--- start INFORMATION SHOWN ---

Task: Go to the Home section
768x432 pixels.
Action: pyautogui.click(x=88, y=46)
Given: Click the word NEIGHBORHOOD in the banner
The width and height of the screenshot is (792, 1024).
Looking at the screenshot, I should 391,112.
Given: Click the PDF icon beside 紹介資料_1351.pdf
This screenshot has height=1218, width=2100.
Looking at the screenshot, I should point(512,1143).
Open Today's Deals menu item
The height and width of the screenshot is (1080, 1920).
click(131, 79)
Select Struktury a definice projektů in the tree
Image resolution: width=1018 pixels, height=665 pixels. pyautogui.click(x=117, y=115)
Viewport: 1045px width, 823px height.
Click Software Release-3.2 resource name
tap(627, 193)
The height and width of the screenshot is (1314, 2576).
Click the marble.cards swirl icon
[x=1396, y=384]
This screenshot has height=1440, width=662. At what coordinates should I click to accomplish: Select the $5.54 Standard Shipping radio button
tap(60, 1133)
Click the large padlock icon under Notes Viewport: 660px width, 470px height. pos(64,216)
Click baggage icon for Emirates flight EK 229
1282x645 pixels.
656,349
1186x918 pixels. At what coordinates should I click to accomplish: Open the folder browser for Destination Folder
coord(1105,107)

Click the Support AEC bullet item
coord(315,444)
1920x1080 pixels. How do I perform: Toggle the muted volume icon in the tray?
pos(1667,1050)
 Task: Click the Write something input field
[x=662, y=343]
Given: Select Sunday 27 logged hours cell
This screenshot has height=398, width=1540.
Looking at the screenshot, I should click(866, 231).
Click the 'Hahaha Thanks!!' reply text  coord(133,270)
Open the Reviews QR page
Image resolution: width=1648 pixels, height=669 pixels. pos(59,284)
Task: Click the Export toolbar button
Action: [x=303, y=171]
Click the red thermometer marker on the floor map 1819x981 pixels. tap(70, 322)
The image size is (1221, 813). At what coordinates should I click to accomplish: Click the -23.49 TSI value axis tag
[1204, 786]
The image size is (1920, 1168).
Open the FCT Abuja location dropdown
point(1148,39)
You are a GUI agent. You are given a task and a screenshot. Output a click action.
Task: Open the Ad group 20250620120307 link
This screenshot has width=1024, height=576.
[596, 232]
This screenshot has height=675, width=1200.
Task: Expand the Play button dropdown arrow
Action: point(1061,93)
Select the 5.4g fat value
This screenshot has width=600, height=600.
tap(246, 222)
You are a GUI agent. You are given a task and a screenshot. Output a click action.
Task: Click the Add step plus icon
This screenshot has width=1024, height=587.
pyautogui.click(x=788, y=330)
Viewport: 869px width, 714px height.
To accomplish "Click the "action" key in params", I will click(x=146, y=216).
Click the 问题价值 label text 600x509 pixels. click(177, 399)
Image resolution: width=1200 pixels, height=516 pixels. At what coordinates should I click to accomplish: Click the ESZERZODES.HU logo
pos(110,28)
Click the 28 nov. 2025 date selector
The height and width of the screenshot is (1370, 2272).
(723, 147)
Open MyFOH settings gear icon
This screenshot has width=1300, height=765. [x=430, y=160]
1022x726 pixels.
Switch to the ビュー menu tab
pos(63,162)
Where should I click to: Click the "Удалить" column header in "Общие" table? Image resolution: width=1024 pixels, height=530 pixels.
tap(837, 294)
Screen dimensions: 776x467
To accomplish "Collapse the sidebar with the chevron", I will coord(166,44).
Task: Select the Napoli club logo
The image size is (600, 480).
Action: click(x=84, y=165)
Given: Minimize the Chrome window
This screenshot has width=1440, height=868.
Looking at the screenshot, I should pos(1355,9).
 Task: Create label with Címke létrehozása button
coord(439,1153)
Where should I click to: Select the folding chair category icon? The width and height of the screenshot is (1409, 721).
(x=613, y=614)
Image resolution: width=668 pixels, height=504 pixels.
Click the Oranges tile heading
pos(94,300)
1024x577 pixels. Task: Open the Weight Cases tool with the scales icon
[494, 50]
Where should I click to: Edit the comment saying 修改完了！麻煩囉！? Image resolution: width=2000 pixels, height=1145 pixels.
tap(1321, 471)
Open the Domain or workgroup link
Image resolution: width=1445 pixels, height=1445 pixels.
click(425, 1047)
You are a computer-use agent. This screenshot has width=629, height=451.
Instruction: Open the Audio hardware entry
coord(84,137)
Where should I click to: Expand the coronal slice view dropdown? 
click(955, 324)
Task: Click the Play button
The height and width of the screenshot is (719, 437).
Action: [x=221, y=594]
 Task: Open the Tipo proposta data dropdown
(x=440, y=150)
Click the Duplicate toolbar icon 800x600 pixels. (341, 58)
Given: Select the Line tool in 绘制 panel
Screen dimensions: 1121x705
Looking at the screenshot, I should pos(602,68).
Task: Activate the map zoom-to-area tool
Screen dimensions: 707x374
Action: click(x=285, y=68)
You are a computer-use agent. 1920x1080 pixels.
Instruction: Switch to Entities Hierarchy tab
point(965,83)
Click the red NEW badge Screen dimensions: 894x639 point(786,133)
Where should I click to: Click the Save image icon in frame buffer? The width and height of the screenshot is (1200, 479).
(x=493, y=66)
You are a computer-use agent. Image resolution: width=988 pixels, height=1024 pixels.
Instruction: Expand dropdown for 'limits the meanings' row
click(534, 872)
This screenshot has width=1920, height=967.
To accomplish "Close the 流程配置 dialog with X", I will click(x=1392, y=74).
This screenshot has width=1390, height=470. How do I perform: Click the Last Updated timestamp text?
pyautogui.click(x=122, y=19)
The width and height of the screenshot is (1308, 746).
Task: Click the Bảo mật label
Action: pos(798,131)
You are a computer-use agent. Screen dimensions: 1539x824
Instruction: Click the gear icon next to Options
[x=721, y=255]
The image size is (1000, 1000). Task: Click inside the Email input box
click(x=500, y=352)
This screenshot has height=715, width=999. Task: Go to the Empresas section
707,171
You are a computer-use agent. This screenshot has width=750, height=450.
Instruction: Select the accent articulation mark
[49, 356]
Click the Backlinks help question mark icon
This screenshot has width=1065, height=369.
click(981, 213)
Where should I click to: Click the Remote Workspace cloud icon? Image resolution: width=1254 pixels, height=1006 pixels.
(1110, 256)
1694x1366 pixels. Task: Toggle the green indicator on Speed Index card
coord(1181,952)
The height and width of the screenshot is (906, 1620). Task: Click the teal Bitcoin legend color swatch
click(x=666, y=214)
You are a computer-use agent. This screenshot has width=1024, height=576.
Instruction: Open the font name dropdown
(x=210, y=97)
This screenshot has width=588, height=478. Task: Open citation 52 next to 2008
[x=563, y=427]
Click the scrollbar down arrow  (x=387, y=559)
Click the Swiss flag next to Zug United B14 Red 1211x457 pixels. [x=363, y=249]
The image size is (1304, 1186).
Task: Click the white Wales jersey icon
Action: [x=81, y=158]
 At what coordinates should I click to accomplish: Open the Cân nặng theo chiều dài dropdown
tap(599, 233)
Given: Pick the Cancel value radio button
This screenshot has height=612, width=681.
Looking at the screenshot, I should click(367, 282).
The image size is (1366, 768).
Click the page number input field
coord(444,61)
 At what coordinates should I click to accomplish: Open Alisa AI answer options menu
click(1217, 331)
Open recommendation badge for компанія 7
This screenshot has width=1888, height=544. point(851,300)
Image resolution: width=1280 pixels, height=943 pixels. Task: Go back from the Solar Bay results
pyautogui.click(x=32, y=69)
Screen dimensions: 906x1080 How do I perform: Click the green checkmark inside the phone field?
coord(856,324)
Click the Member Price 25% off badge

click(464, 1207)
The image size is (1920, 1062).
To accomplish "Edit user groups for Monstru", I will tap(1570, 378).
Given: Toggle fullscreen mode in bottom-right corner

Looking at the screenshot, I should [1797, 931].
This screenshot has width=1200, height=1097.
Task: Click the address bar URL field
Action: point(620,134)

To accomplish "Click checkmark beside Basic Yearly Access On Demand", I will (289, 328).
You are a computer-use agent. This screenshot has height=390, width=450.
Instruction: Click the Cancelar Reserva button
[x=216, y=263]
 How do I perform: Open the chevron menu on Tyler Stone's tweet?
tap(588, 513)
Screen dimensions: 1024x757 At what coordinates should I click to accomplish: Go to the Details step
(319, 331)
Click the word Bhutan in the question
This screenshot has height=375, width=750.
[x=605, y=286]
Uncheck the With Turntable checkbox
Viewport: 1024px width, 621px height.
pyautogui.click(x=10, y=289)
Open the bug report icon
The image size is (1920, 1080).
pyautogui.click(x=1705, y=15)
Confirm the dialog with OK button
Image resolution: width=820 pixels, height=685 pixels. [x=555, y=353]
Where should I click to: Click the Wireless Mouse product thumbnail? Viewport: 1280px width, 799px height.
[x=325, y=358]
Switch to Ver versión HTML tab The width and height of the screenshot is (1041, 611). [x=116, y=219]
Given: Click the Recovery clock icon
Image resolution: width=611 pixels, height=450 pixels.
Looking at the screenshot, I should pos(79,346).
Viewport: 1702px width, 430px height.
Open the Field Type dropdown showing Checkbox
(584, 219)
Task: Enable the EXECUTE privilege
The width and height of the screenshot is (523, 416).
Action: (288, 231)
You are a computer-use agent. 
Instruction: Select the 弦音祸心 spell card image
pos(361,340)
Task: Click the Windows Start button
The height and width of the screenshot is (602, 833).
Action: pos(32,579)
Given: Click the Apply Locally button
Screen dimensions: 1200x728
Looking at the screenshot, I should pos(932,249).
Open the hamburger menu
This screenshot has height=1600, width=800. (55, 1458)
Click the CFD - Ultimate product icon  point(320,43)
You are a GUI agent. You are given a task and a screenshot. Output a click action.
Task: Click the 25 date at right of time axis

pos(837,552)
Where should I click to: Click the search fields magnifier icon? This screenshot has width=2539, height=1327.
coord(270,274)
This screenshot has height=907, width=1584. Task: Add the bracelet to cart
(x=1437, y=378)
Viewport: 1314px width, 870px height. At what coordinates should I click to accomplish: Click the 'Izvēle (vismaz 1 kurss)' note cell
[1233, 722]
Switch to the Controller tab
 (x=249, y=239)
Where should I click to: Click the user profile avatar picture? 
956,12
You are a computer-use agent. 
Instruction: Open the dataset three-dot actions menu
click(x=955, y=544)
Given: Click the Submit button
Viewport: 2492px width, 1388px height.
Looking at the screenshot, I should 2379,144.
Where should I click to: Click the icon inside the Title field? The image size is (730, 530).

--- end INFORMATION SHOWN ---

SET TASK
Which lines in the records contain the word "size"? Locate each one and copy it out in full.

EXPECTED OUTPUT
The image size is (1221, 813). At what coordinates should I click to accomplish: Click the -23.49 TSI value axis tag
The image size is (1920, 1168).
The image size is (600, 480).
The image size is (1000, 1000). Task: Click inside the Email input box
The image size is (1304, 1186).
The image size is (1366, 768).
The image size is (1920, 1062).
The image size is (1920, 1080).
Where should I click to: Click the icon inside the Title field? The image size is (730, 530).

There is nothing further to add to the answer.